* Questions on the material
A) Please render the sentence "Each remote was its own evdev device." from the mailing-list thread about IR remotes into Spanish.
B) Write a continuation of the mailing-list thread about IR remotes, starting right after its final sentence.

On Dec 2, 2009, at 2:56 PM, Dmitry Torokhov wrote:

> On Wed, Dec 02, 2009 at 02:22:18PM -0500, Jarod Wilson wrote:
>> On 12/2/09 12:30 PM, Jon Smirl wrote:
>>>>>> (for each remote/substream that they can recognize).
>>>>>>> 
>>>>>>> I'm assuming that, by remote, you're referring to a remote receiver 
>>>>>>> (and not to
>>>>>>> the remote itself), right?
>>>>> 
>>>>> If we could separate by remote transmitter that would be the best I
>>>>> think, but I understand that it is rarely possible?
>>> 
>>> The code I posted using configfs did that. Instead of making apps IR
>>> aware it mapped the vendor/device/command triplets into standard Linux
>>> keycodes.  Each remote was its own evdev device.
>> 
>> Note, of course, that you can only do that iff each remote uses distinct  
>> triplets. A good portion of mythtv users use a universal of some sort,  
>> programmed to emulate another remote, such as the mce remote bundled  
>> with mceusb transceivers, or the imon remote bundled with most imon  
>> receivers. I do just that myself.

* Data block

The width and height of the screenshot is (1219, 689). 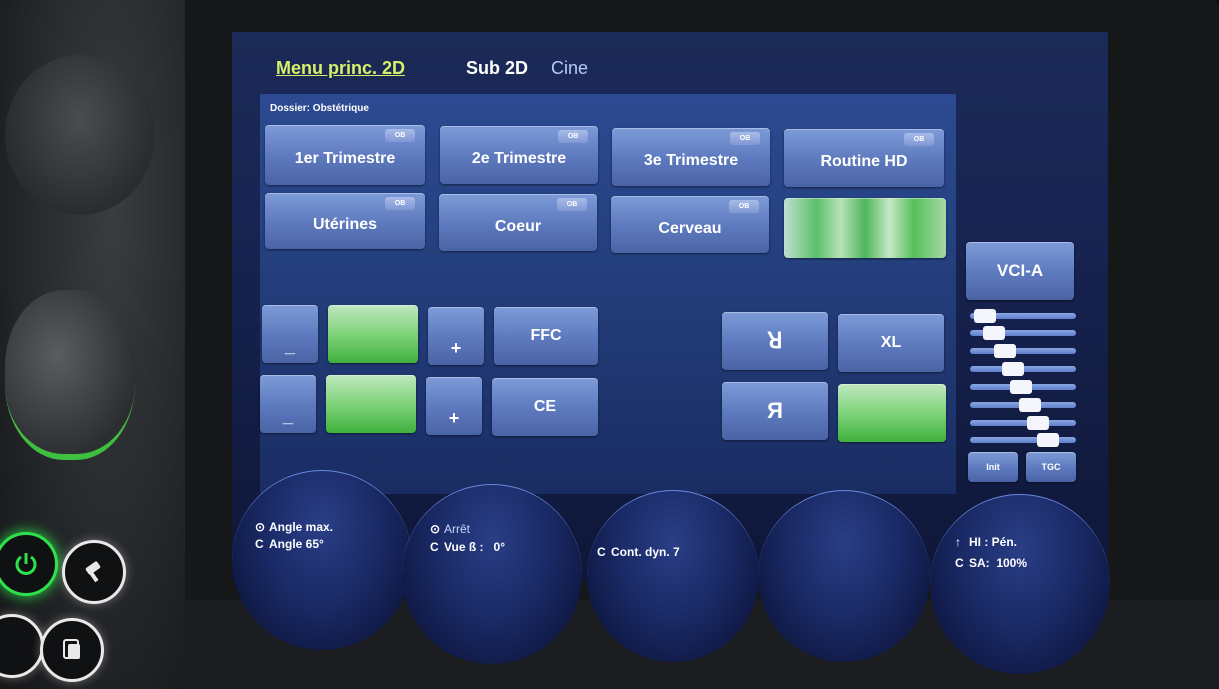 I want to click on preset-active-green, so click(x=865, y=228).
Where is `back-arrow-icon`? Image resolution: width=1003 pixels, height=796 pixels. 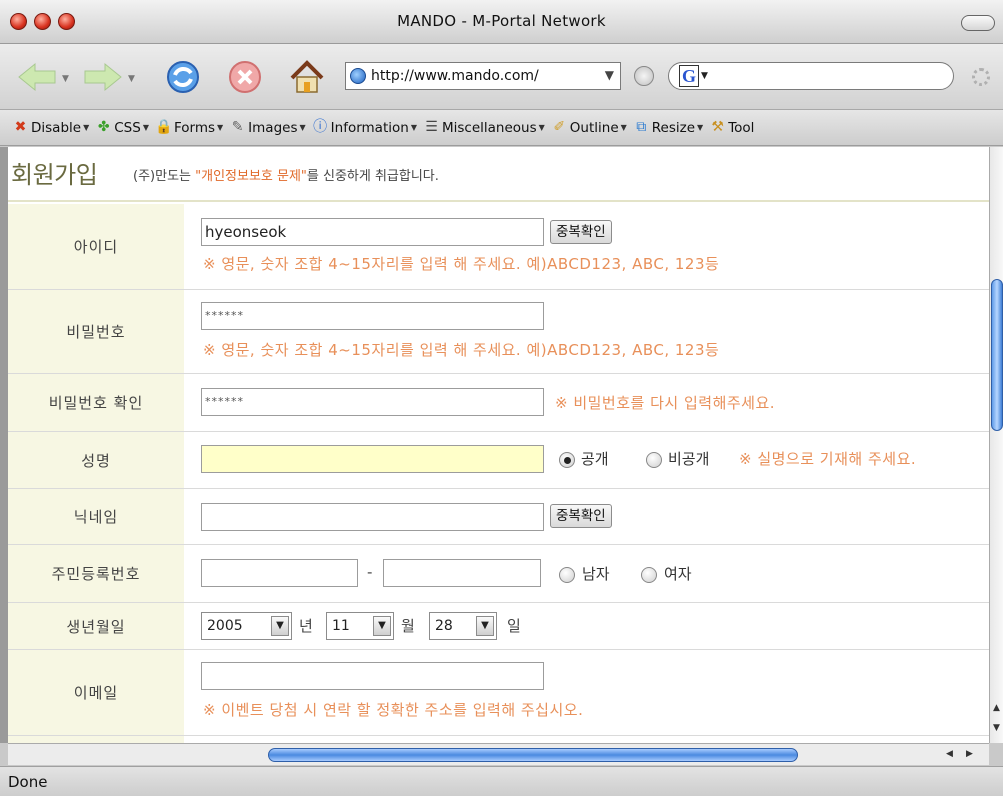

* Responses
A) Cada control remoto era su propio dispositivo evdev.

B)
>> 
>> Personally, I've always considered the driver/interface to be the  
>> receiver, not the remote. The lirc drivers operate at the receiver  
>> level, anyway, and the distinction between different remotes is made by  
>> the lirc daemon.
> 
> The fact that lirc does it this way does not necessarily mean it is the
> most corerct way.

No, I know that, I'm just saying that's how I've always looked at it, and 
that's how lirc does it right now, not that it must be that way.

> Do you expect all bluetooth input devices be presented
> as a single blob just because they happen to talk to the sane receiver
> in yoru laptop? Do you expect your USB mouse and keyboard be merged
> together just because they end up being serviced by the same host
> controller? If not why remotes should be any different?

A bluetooth remote has a specific device ID that the receiver has to pair with. 
Your usb mouse and keyboard each have specific device IDs. A usb IR *receiver* 
has a specific device ID, the remotes do not. So there's the major difference 
from your examples.

> Now I understand that if 2 remotes send completely identical signals we
> won't be able to separete them, but in cases when we can I think we
> should.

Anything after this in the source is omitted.